L’Opinion a rendu compte du « baromètre de l’attractivité 2018 » publié par E&Y. On en retiendra essentiellement que, pour la première fois, la France rattrape ses concurrents en Europe, pour le nombre de projets d’investissements étrangers recensés sur son territoire durant l’année 2017. La Grande Bretagne demeure en tête avec 1 205 projets, l’Allemagne en a 1 124 et la France reste 3e avec 1 019 projets. Cela ne mérite pas le cocorico unanime que l’on a entendu chez nous, mais c’est tout de même un sérieux renversement de tendance et d’image, puisque la progression d’une année sur l’autre est de 31 %.

Nous sommes le seul pays démocratique à avoir davantage de préfets que de parlementaires, ils interviennent dans tous les domaines et sont plus puissants qu’eux

Ce bon résultat traduit aussi, en janvier 2018, une amélioration de l’opinion des décideurs sur le territoire ayant la meilleure attractivité. Paris arrive désormais en tête devant Londres (37 % contre 34 %). Très peu d’entreprises britanniques déménagent mais les nouvelles installations se font davantage sur le continent.

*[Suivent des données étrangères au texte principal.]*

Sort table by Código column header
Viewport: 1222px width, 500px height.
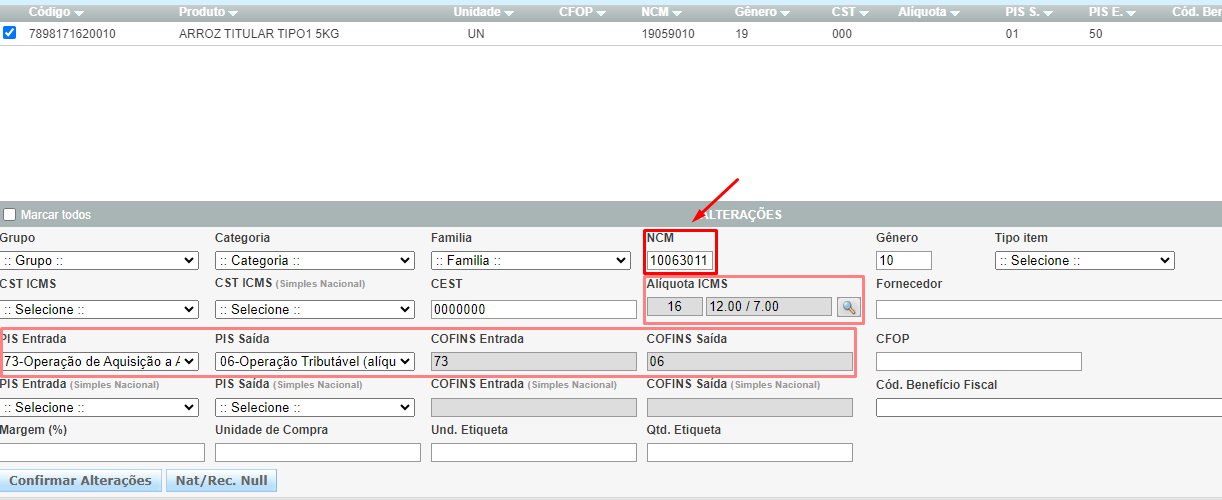click(56, 12)
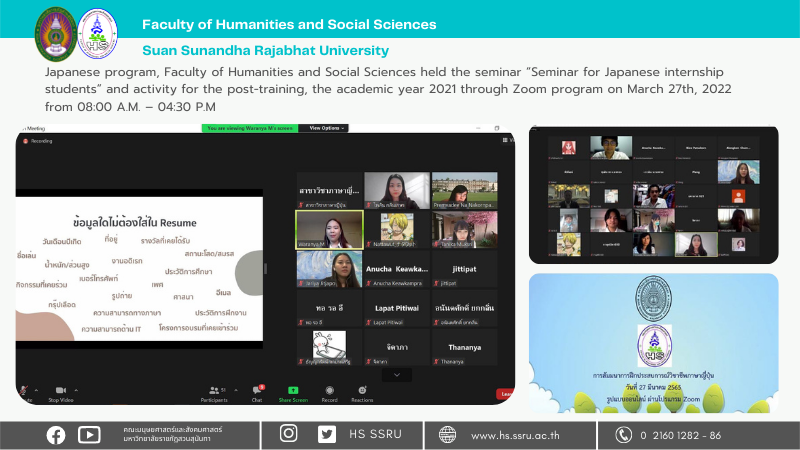This screenshot has height=450, width=800.
Task: Toggle the microphone mute button
Action: tap(24, 389)
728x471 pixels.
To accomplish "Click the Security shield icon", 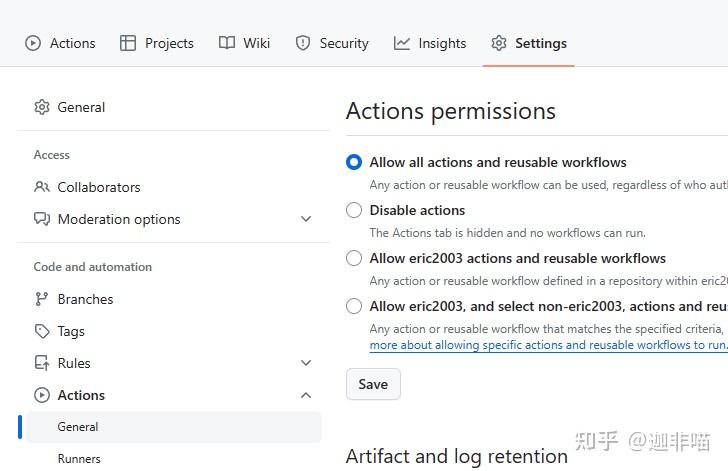I will pos(303,43).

En France, Paris est la seule ville qui figure dans le classement des dix métropoles européennes les plus attractives ; c’est naturellement un effet du centralisme. Mais en Allemagne elles sont trois : d’abord Berlin, puis Francfort et enfin Munich. Il n’est pas inutile de se souvenir qu’en 1992, au moment du traité de Maastricht, la Grande-Bretagne demandait l’installation de la BCE… à Londres. Ce qui était déjà un paradoxe politique ! L’Allemagne obtenait Francfort en s’appuyant sur le succès du mark, et on en voit aujourd’hui le bénéfice pour elle, la France en gagnait la présidence, en raison de la qualité de ses fonctionnaires. Ce classement des territoires fait également apparaître le fort redressement de plusieurs pays de l’Est et l’Allemagne est géographiquement bien placée pour en bénéficier.

Passeport financier. La Grande Bretagne paye surtout le risque de voir disparaître son droit au passeport financier européen. C’est en effet pour environ 5 500 entreprises du secteur financier britannique le droit de vendre librement leurs produits dans les 28 pays de l’Espace Economique Européen. La fermeté justifiée de la négociation européenne menée par Michel Barnier dans sa relation avec Theresa May est donc extrêmement importante.

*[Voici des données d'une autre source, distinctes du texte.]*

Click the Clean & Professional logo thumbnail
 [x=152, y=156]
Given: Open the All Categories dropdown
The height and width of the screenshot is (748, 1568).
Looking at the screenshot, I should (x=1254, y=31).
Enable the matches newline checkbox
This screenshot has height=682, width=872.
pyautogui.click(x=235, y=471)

En Ile-de-France, et en Ile-de-France seule, pour déplacer un siège social dans des bureaux neufs à 100 mètres, il faut un agrément administratif, dont la création date de 1955, et payer une redevance spéciale

On le voit, la concurrence demeure vive et nombreuse, et la France ne doit donc pas gâcher ses atouts. La croissance française est moins élevée que celle de nos partenaires de la zone euro, or le dynamisme du marché intérieur n’est pas négligeable dans la prise de décision des investisseurs. Les prélèvements obligatoires ont atteint le record des pays de l’OCDE, en corrélation avec une dette qui continue de grossir et une dépense publique qui augmente de manière irrépressible. Nous avons une administration tentaculaire qui tend à tout contrôler jusqu’à décourager les initiatives. Dans notre pays, les procédures sont plus longues que les travaux. Nous sommes le seul pays démocratique à avoir davantage de préfets que de parlementaires, ils interviennent dans tous les domaines et sont plus puissants qu’eux. En Ile-de-France, et en Ile-de-France seule, pour déplacer un siège social dans des bureaux neufs à 100 mètres, il faut un agrément administratif, dont la création date de 1955, et payer une redevance spéciale.

Le contrôle a priori est l’ennemi de la croissance et il fait négliger le contrôle a posteriori qui est la seule vraie garantie de la loi. C’est une difficulté culturelle qui est l’héritage de l’absolutisme monarchique et dont la Révolution française ne nous a pas guéris. La compétition internationale, dans laquelle nous jouons la survie de notre identité culturelle, suppose d’abord une victoire sur nous-mêmes.